Jobpath scheme costs €11,000 per successful participant, TD says

Flagship programme for long term unemployed costs €244m since 2015

Matt Carthy said the figures meant ‘it works out per those 22,000 jobs, at a cost of about €11,000 per job’.   Photograph: Dara Mac Donaill

Matt Carthy said the figures meant ‘it works out per those 22,000 jobs, at a cost of about €11,000 per job’. Photograph: Dara Mac Donaill

 

The Government’s flagship activation scheme for the long-term unemployed was costing €11,000 per successful participant, the Public Accounts Committee (PAC) heard on Thursday.

The “cost per job” was claimed by a number of PAC members based on data provided by the Department of Employment and Social Protection showing Jobpath had cost €244 million since it opened in 2015.

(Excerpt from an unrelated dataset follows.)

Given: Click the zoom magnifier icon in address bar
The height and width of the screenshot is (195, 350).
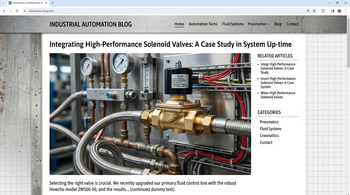Looking at the screenshot, I should [308, 11].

Jobpath, which is operated by two companies on behalf of the Department, provides advice and mentoring to jobseekers. Participants are referred randomly by the Department.

Since 2015 about 285,000 people had been directed to participate and of these 64,000 found jobs. About 22,000 of these were still in work 12 months later.

Matt Carthy, TD (Sinn Féin) said these figures meant “it works out per those 22,000 jobs, at a cost of about €11,000 per job.

“The question is, is there any possibility that another route could ensure we create a greater number of jobs at less than a cost of €11,000 per job?”

Chair of the committee, Brian Stanley TD (Sinn Féin) said of the 13,500 who had gone through Jobpath in his Laois-Offaly constituency “just over 1,000” were in employment “which would seem very, very low”.

The two companies contracted to provide Jobpath - Seetec and Tuas Nua - were paid €311 for each referral and up to €3,718 if they secured employment that is sustained for a least a year.

People in part-time work had had to give up their jobs to keep up with meetings they had to attend on the scheme. Failure to attend meetings could result in loss of welfare entitlements. A substitute teacher, said Mr Stanley, had had to give up teaching to attend Jobpath meetings, he claimed.

“Jobpath is a flawed system and has helped push me out of the teaching profession, something I have worked for,” the teacher had told him.

“When you look at what’s being spent and the cost per individual…it is a really, really serious concern that there’s a huge amount of public money being spent here,” said deputy Stanley.

John McKeon, secretary general at the department said he understood why the comparisons were made between the cost of the scheme and jobs secured, but it was the “wrong comparison,” he insisted.

“Jobpath is not an employment creation scheme…The purpose of Jobpath is to provide an employment advisory service to people, to help them compete for jobs that are there.

“So the question is, what is the cost of that advisory service per person. It costs about €880,” he said. “Cost parameters indicate it is a good service. I think sometimes people’s attitude to Jobpath is informed by very bad press that happened in the UK [about activation schemes].”

Catherine Murphy TD (Social Democrats) said she had been getting “the same feedback” as other members about Jobpath. “People having to give up part-time jobs to go on Jobpath…If there’s any kind of media coverage on this we are going to get a whole raft of additional people making contact with us about it.”